Anyone who has attended one of my keynote or conference presentations recently will know I have made use of a series of quotes that I first encountered at an ALT-C Keynote by Martin Bean in 2009.

I have used the quotes to remind the audience that scepticism and concerns about the introduction of new technologies or new ways of thinking are not new and that it is “normal” to be concerned about change.

Now I’ve always had my doubts on the validity or authenticity of the quotes as my brief internet research showed that lots of people used the quotes, but there was very little real “evidence” on their authenticity. However in terms of the message I was getting across the essence of the message was much more important than the content of the message. Audiences related to the essence of the message and the scepticism that they had encountered. In more recent messages I have used actual quotes and newspaper headlines about the “dangers” of technology to reinforce the essence of the message.

Recently I used the quotes in a presentation at an ebooks event at UWE. I posted the slides online and I’ve had a couple of comments plus a really useful link that once and for all casts doubts on the quotes and pretty much says that someone in the 1970s made them up!

This set of statements was printed in the Fall 1978 issue of “The MATYC Journal”, a publication that focused on mathematics education. The quotes were assigned the dates: 1703, 1815, 1907, 1929, 1941, and 1950. But they may actually have been created in 1978. Copies of these quotes have been widely distributed and posted on many websites. They also have been published in multiple books and periodicals.

Ah well…. I knew it was too good to be true.

Though of course if you have listened to my presentations you will realise that the quotes were a theatrical device to make the audience to stop and think about change and people’s reactions to change.
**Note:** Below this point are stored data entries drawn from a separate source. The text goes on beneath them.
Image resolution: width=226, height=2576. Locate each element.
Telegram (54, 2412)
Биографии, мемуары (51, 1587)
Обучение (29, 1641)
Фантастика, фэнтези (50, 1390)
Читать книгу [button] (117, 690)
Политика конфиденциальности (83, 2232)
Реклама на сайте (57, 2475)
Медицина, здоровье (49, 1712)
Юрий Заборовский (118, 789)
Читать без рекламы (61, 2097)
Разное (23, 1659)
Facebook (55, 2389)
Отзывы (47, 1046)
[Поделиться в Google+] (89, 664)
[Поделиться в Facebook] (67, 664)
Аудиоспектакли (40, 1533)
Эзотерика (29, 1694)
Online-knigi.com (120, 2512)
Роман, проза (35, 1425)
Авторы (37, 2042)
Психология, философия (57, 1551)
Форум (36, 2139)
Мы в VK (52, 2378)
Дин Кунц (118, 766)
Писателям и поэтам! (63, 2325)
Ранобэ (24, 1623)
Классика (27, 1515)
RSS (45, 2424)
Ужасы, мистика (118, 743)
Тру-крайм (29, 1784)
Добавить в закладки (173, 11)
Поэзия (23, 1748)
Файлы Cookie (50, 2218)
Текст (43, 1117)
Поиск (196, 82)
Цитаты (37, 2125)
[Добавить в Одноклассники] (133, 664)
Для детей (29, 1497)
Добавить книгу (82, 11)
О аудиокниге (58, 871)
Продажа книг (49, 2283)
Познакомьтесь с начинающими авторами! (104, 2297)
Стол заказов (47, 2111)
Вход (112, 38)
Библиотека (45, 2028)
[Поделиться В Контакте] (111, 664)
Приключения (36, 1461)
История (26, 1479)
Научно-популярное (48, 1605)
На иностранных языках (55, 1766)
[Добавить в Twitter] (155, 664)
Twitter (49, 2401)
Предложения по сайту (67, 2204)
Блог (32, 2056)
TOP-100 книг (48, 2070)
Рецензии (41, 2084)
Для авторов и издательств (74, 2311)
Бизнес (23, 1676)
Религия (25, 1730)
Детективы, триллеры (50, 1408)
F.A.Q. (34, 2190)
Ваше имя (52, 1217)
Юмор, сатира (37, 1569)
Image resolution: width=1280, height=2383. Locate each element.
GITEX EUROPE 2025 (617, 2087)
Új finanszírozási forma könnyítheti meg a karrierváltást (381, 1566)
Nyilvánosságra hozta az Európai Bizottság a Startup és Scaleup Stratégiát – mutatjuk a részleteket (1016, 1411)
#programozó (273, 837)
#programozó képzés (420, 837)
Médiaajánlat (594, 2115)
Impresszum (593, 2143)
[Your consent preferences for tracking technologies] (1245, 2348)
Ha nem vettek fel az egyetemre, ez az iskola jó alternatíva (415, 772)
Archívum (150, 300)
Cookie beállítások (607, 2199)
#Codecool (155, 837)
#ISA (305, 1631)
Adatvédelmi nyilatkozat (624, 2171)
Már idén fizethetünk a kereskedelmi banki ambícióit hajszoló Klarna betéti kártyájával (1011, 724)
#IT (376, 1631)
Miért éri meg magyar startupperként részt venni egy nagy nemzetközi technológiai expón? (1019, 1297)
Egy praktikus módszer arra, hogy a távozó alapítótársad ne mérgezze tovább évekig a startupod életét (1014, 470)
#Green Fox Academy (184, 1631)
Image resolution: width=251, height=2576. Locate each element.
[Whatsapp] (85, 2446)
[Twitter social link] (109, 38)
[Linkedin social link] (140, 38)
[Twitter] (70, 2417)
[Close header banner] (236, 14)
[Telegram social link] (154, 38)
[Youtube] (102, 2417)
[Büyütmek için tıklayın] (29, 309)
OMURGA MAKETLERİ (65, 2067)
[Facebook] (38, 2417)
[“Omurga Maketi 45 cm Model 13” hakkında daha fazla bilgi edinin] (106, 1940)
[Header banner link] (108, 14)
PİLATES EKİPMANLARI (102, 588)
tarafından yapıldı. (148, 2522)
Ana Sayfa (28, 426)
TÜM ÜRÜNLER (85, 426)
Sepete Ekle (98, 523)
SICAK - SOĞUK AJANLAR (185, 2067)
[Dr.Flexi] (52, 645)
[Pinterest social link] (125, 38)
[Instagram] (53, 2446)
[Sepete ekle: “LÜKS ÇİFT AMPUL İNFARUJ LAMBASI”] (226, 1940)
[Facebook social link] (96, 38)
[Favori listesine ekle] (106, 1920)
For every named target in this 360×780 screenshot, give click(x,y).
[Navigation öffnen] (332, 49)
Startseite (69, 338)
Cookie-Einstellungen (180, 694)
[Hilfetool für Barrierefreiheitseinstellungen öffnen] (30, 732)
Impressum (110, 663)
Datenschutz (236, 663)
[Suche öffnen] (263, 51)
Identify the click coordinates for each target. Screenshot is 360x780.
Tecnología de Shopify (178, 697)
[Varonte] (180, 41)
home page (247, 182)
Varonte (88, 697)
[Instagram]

This is still valid, the quotes merely add a bit of dramatic licence!

So willI use the quotes again?

Probably not, but then I could do and point out that they were “made up” and use that point to make people think.

3 thoughts on “What do you mean, someone made them up…”

  1. Hey – start-up idea!

    KEYNOT.ES – a resource for crap over-used examples to use in conference keynotes, ted talks and blog posts. Includes high quality slides and videos, including…

    * that classroom scene from Ferris Beuler’s Day Off
    * if you aren’t the customer you are the product
    * that bloody William Gibson bit about the future being not evenly distributed
    * and over 9,000 variations on “Education is Broken”

    For a low monthly fee you two can be a disruptive action man drawing on popular culture to make a poorly considered point.